"You sit down to dinner and life as you know it ends. In a heartbeat. Or the absence of one."
- excerpted from The Year of Magical Thinking
I passed this book by in Barnes & Noble time and time again before I finally relented and checked it out from the library. I don't know why I was so hesitant to read it; it had been called one of the best modern books on grief and received the National Book Award. I guess I just kept thinking, this isn't the type of grief I'm experiencing. It's about the loss of a spouse. I won't be able to connect with this one.

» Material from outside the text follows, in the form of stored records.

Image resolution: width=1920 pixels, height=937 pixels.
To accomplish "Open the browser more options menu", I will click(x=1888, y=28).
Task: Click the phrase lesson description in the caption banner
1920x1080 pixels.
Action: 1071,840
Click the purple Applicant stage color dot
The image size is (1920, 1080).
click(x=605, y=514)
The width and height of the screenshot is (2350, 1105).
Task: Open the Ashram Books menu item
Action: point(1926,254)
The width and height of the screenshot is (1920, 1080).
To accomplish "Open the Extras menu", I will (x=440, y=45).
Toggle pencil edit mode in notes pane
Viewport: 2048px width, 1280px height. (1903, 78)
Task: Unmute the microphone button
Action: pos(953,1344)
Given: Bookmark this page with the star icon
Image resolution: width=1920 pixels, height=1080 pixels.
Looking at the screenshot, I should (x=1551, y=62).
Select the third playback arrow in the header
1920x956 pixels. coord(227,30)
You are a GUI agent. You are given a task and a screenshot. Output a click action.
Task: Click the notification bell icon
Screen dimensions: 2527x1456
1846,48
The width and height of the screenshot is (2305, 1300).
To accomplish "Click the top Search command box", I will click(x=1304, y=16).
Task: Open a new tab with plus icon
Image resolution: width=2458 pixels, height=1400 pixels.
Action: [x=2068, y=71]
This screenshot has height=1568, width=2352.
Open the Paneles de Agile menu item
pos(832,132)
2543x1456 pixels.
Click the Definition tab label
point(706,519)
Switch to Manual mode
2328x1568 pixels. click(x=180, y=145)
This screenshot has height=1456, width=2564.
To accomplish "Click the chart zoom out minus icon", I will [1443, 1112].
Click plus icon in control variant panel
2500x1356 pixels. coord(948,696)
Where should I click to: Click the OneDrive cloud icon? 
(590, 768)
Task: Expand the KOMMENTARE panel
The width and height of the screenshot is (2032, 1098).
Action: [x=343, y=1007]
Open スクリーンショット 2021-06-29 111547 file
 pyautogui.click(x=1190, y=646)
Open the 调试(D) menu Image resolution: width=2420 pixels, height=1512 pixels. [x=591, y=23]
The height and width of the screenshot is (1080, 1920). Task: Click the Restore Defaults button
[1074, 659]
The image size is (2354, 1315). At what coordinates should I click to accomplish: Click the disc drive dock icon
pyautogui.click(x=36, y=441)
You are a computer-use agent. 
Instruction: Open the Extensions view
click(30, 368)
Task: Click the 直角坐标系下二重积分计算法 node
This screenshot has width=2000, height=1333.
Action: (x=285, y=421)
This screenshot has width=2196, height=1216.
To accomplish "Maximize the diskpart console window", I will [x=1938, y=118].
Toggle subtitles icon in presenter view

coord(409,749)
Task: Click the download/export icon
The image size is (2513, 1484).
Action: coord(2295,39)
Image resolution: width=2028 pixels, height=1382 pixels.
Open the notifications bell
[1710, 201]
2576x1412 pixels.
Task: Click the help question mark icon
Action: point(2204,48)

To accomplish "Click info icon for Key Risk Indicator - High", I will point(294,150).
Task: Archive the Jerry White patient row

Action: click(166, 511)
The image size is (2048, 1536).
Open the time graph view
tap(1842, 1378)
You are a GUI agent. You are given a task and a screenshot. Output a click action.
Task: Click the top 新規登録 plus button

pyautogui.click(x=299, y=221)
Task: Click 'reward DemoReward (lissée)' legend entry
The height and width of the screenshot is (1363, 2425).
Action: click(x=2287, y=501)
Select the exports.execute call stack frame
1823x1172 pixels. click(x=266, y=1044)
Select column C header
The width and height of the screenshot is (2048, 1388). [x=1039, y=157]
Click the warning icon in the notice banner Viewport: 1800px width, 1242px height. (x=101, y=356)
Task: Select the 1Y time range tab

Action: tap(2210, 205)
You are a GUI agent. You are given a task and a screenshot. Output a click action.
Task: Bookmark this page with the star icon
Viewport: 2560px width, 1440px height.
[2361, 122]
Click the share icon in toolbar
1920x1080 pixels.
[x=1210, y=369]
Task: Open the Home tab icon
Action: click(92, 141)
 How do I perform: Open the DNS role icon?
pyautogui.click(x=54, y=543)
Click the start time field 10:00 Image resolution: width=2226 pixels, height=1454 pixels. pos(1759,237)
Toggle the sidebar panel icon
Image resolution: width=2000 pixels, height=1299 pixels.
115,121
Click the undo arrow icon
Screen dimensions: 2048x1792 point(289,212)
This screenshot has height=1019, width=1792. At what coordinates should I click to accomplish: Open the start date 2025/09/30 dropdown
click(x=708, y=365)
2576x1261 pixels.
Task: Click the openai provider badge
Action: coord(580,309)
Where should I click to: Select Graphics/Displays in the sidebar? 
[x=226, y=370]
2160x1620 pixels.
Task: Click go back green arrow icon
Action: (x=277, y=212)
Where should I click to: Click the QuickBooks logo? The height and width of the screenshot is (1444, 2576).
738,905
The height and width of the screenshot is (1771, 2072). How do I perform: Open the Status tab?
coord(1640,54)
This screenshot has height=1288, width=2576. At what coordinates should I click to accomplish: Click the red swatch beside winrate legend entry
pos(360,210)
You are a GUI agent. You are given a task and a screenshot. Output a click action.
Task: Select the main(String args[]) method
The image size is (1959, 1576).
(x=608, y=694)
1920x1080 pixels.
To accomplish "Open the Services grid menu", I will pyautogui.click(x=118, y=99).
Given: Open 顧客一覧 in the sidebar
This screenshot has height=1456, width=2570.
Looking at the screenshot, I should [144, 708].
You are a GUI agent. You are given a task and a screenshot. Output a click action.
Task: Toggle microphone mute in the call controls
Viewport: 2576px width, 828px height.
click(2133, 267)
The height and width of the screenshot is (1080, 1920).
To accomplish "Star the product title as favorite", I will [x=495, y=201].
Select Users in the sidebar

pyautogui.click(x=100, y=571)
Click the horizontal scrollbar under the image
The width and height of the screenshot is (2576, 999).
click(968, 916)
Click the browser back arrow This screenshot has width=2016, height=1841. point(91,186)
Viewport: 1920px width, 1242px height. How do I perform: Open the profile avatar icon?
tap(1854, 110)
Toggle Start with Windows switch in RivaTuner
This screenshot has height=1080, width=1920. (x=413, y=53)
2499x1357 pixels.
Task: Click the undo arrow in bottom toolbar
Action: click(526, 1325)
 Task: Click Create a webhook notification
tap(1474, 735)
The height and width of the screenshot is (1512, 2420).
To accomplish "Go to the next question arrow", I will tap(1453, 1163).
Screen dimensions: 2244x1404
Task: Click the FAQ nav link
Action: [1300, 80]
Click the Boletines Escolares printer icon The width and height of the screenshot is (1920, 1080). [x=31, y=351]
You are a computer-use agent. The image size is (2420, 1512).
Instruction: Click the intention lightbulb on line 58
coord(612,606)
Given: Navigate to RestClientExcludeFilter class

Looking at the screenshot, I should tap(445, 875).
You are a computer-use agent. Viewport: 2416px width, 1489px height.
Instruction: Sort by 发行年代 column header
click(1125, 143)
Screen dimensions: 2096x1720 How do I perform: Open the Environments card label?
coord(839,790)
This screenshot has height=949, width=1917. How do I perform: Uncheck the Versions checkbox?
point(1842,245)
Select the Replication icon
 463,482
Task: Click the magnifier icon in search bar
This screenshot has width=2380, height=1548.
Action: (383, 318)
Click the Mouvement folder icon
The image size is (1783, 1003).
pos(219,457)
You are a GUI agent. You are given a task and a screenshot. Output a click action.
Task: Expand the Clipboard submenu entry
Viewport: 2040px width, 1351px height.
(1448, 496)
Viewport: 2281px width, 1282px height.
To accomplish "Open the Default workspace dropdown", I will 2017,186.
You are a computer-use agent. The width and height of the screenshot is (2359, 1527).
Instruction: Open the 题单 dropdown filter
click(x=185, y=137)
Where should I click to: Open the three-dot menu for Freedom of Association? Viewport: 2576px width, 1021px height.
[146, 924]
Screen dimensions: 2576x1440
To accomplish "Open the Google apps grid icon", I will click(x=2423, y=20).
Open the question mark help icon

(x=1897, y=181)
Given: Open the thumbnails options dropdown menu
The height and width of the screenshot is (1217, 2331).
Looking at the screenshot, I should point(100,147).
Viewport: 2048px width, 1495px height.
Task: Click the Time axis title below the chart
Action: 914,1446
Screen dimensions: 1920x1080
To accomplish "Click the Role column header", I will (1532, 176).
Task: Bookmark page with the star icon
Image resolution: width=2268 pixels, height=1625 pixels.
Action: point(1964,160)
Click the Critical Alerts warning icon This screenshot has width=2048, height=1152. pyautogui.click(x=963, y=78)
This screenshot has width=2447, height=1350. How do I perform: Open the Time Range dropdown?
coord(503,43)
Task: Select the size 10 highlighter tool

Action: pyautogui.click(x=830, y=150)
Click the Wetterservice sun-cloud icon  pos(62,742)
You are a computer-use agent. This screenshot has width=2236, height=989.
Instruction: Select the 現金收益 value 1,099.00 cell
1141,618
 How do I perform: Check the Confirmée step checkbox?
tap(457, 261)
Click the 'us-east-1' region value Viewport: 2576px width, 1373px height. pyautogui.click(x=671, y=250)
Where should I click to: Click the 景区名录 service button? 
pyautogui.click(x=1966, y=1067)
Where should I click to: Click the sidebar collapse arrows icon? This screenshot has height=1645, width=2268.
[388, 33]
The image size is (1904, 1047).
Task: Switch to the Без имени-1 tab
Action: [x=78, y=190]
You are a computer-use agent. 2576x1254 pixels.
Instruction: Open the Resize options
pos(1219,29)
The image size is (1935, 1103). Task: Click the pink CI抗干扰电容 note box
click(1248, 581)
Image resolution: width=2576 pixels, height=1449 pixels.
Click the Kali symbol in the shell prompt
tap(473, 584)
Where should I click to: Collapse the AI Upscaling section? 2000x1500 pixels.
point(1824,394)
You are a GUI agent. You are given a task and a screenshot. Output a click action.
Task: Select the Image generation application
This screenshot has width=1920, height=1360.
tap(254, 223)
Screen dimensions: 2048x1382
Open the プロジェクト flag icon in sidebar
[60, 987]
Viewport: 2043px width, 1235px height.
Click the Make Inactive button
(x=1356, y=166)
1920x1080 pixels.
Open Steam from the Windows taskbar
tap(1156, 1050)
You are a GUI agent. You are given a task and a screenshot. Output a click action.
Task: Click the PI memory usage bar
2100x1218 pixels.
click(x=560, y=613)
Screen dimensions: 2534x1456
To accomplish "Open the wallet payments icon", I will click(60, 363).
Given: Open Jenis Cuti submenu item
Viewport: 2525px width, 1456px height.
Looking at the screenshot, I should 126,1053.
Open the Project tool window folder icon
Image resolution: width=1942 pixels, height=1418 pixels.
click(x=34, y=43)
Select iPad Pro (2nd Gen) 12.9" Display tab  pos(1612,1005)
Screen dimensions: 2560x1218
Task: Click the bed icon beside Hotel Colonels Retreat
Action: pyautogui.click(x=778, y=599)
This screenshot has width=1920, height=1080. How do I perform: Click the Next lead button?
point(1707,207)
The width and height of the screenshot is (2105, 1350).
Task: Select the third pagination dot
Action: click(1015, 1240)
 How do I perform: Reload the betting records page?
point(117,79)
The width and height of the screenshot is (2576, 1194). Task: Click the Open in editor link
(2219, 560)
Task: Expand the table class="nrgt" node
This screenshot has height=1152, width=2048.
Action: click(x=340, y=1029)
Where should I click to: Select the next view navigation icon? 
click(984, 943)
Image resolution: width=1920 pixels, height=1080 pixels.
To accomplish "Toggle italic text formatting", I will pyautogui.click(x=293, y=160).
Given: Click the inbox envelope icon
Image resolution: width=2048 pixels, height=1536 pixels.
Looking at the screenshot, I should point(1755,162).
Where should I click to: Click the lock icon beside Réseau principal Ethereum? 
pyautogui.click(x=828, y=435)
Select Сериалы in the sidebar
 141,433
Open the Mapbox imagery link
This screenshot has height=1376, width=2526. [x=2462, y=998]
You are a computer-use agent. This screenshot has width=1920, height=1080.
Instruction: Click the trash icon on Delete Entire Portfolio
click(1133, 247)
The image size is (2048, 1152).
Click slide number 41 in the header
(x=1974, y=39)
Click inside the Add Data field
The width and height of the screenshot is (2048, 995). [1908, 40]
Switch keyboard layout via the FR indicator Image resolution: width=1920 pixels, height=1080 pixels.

But the thing I learned most from my son's early death was that I don't have a minute to waste in my relationships here on earth. They're so fleeting, and I have no way of knowing exactly how much longer I have with anyone. Every moment must be savored. After my son died (that seems to be how my life is divided now: before he died and after he died), I became clingy with P. I didn't want to lose sight of him. I wouldn't go to bed without him, I wouldn't stop holding his hand no matter where we were. It was like I suddenly understood life's transience, and it scared me. This is what Joan Didion discovered, too, upon the loss of her husband: that in a moment, everything can change.
So I did, in fact, find myself able to connect with the foundation of much of what Didion wrote about in her grief memoir even though I have not lost my spouse. I understand the experience of walking around as if in a trance, feeling unseen as you navigate the world post the death of a loved one. I understand the irrational thoughts that course through your mind, thinking perhaps there is still a way to save your loved one (though it is already too late; the heartbeat has already flat-lined). And once again, I appreciated the honesty with which this grieving widow told her story, a story that can't have been easy to tell.
Aside from the underlying truth of the book, though, I found myself wading slowly through the pages, not really fully engaged, particularly when Didion discussed her daughter's hospitalization (an important part of the story, as it paralleled Didion's husband's death, but a part that still came across as a tangent, taking up more space than necessary). For me, this wasn't a "keeper."